L'intégration scolaire perd son triple A

Je n'ai rien contre l'intégration scolaire de TOUS ceux qui PEUVENT en bénéficier.

Seulement voilà, que ce soit Sarkozy ou Ségolène Royale tout le monde a fait semblant de croire qu'il était tout simple d'intégrer, d'inclure doit-on dire, des enfants présentant de graves handicaps psychologiques dans des classes ordinaires à la condition d'y adjoindre une brave jeune fille pour lui tenir la main et l'emmener promener dans les couloirs quand décidément l'enfant manifestait trop bruyamment l'inadaptation de la solution qu'on imposait à ses différences. Il n'était plus besoin des IME (Instituts médico éducatifs), stigmatisés, eux et leur personnel, comme des outils de discrimination épouvantable. On allait tous à l'école, tous ensembles !

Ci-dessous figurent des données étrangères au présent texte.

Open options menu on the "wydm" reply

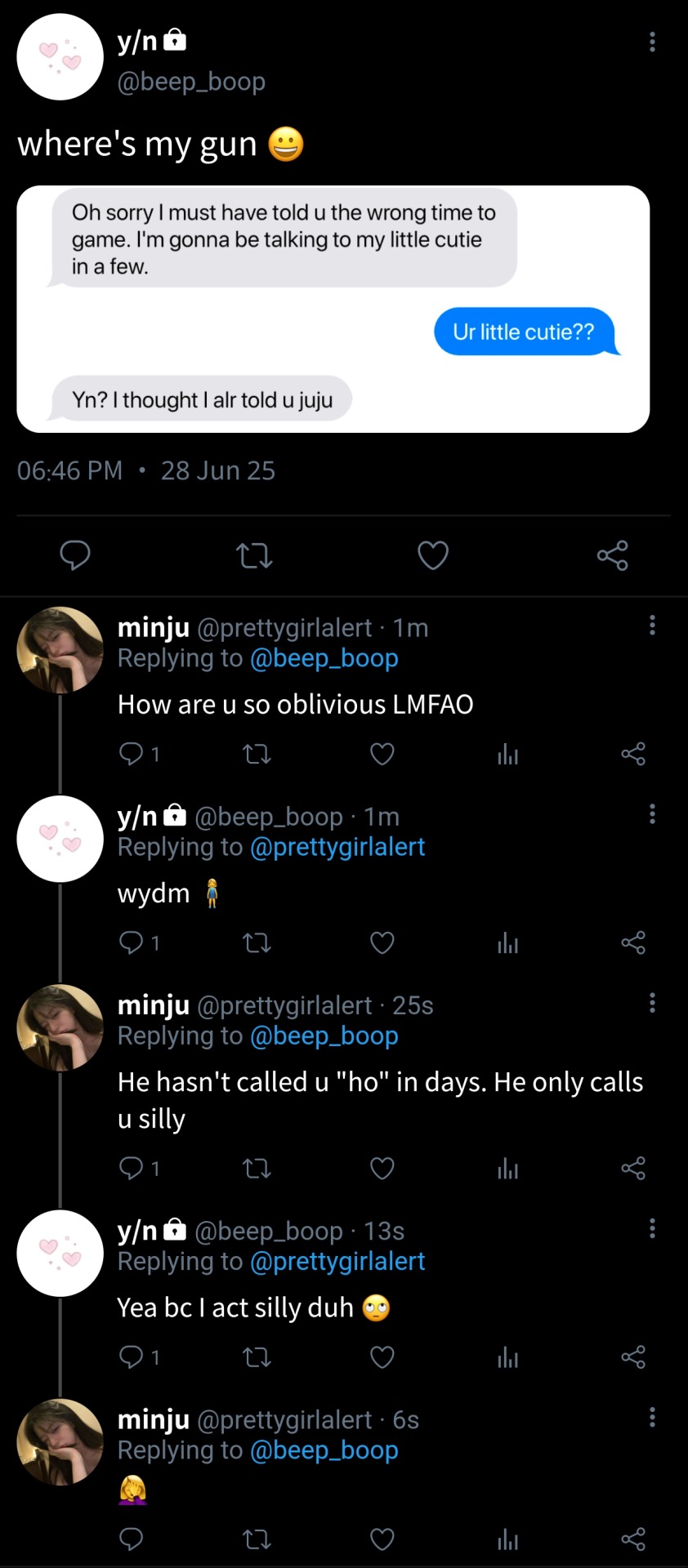(652, 814)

Mais les temps changent et les réalités imposent leurs angles. Non, on ne peut pas. Les instits ont beau être un peu muselés par la bien pensance, la scolarisation a beau avoir bonne mine et représenter des avantages au niveau financier, décidément non, il convient d'adapter les dispositifs de prise en charge aux cas concrets et particuliers... Alors "ON" demande des places d'IME, des associations de parents demandent que leurs enfants puissent trouver une place dans ces structures hier dénoncées comme autant de bastilles à abattre. Il manque au moins 5000 places en IME... D'après un communiqué paru hier dans Libé, entre autres, et même sur Orange !

La ministre, tout occupée à définir le boulot des psychiatres pour soigner les autistes ne semble pas avoir pensé qu'il y avait besoin, non point tant de places pour les autistes mais tout bonnement des places en institution pour tous ceux qui en ont besoin. Plus ou moins autistes allez ! C'est pas ça le problème M'ame Carlotti.